There is no question that health providers are the front-line heroes of the coronavirus pandemic. The integrity, selflessness and sheer bravery needed to deliver care in the midst of a highly infectious disease with no proven treatment or cure is awe-inspiring.
So why then are we allowing them to further jeopardize themselves by shorting them on the equipment they so desperately need? In the richest nation in the world, why are we asking people to break out sewing machines to make masks that may or may not suffice? Why are we forcing doctors to split ventilators, reuse masks and jeopardize their safety?
There is a way to alleviate these shortages. President Donald Trump must make full use of the Defense Production Act, and without delay.
Passed in 1950, the act gives the federal government sweeping powers to compel industries to manufacture what is needed, for fair market compensation. It is not — as some federal officials, including Trump, have claimed — “nationalizing,” and it is wrong of them to so irresponsibly mislead the public.
Americans should applaud the companies that already have stepped up. 3M is manufacturing N95 masks at top capacity. Mayo Clinic already has produced an accurate coronavirus test and eliminated Minnesota’s 1,700-test backlog of samples that had been frozen for lack of federal test kits. There are others, all contributing.
But there is a greater need than what any handful of private companies can manage on their own. They cannot clear and prioritize their supply lines in the way the federal government can under the act. They cannot assume responsibility for coordinating 50-state distribution of those needed supplies.
States should not be in a bidding war with one another or the federal government. Among its other provisions, the act provides for the federal government to pay a fair market value for the products it requires.

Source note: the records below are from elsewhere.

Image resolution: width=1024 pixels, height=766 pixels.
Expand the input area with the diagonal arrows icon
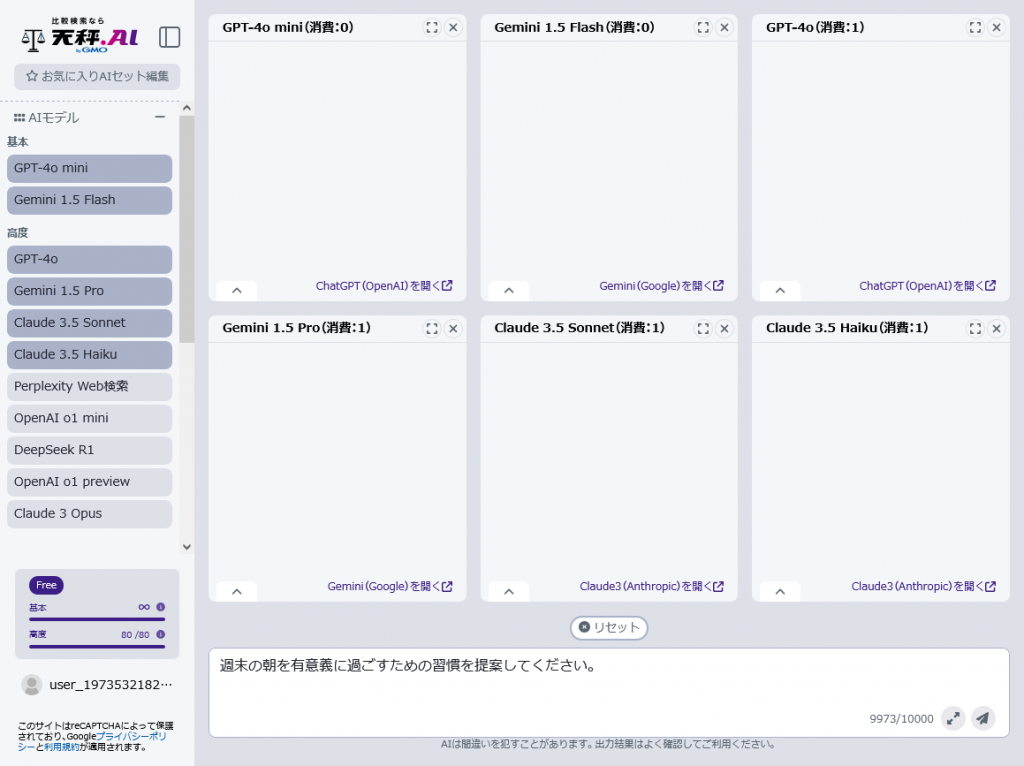(x=953, y=718)

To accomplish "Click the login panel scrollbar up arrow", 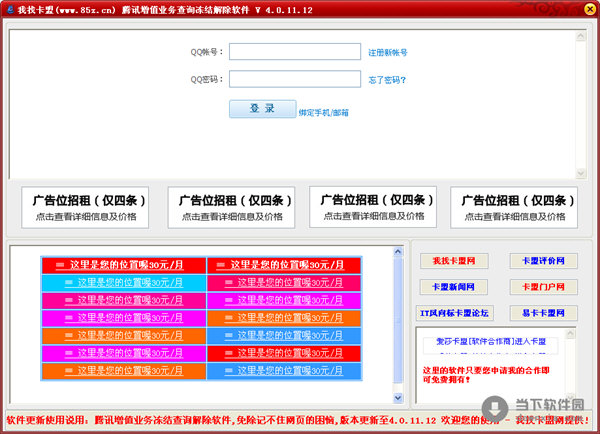I will click(582, 37).
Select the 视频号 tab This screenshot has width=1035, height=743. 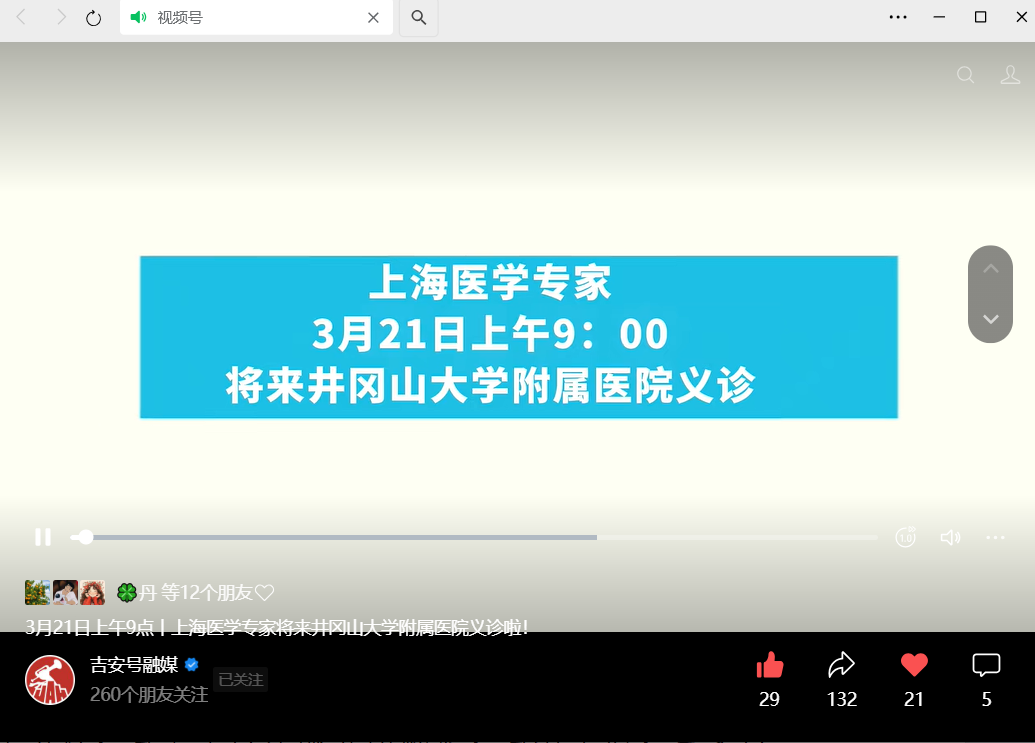point(240,18)
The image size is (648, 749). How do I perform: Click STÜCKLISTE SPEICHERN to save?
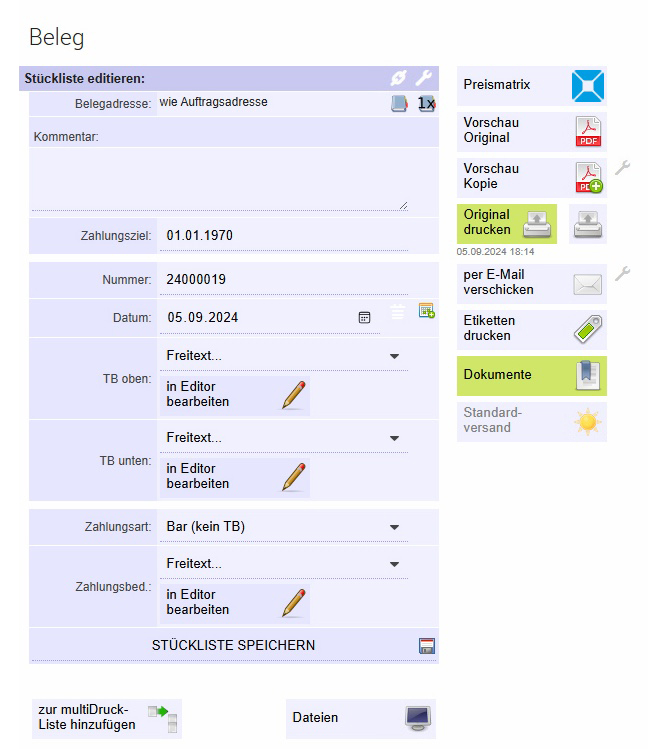[x=233, y=646]
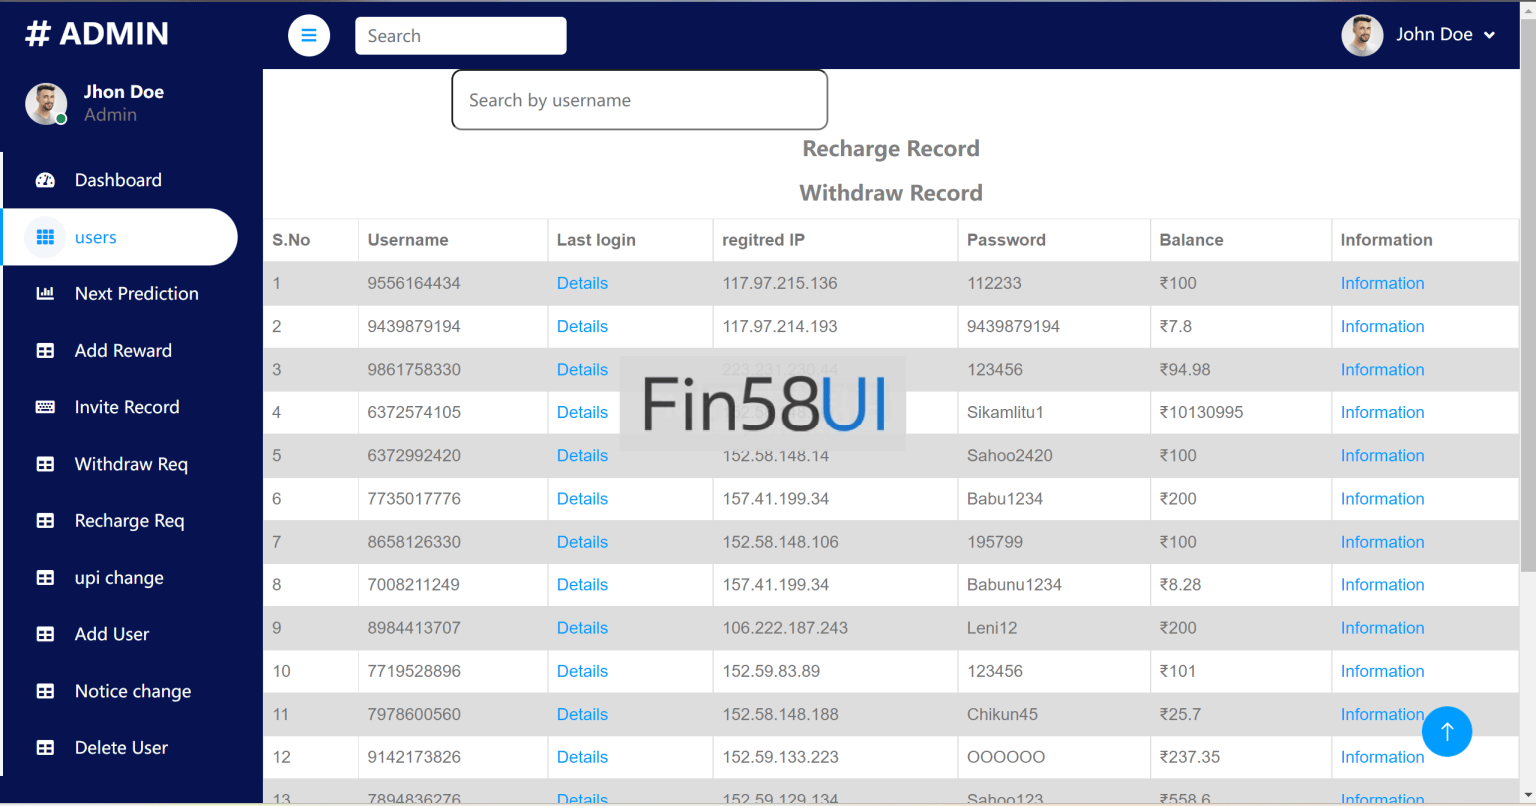This screenshot has width=1536, height=806.
Task: Click the page vertical scrollbar
Action: click(1527, 300)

Then it can distribute such aid to states as needed.
Vice President Mike Pence said recently that New York state would get up to 4,000 ventilators from the national strategic reserve. But it needs 30,000. In Washington state some doctors and nurses were washing out masks between patients to preserve precious supplies, an unhygienic situation that jeopardized them and their patients.
Trump economic adviser Peter Navarro recently said, “We are getting what we need without putting the heavy hand of government down.”
Obviously that approach has fallen far short. This country needs a robust, well-coordinated federal response that gets states and medical providers what they need now, not months from now. Companies must be assured that the federal government will use its power to clear the path for supply chains needed to speed the massive, rapid production of masks, respirators, ventilators, hand sanitizers, whatever providers need to deal with this pandemic.
There should be no need for the daily, emotional pleadings of American public officials and medical providers for the basic equipment needed to treat a global pandemic. America should be producing enough not only for its own needs, but also to aid Italy, Spain and other countries without such capability.
If this is, indeed, a war, the first order of business is to equip our front-line troops — the health care professionals risking their lives to care for us.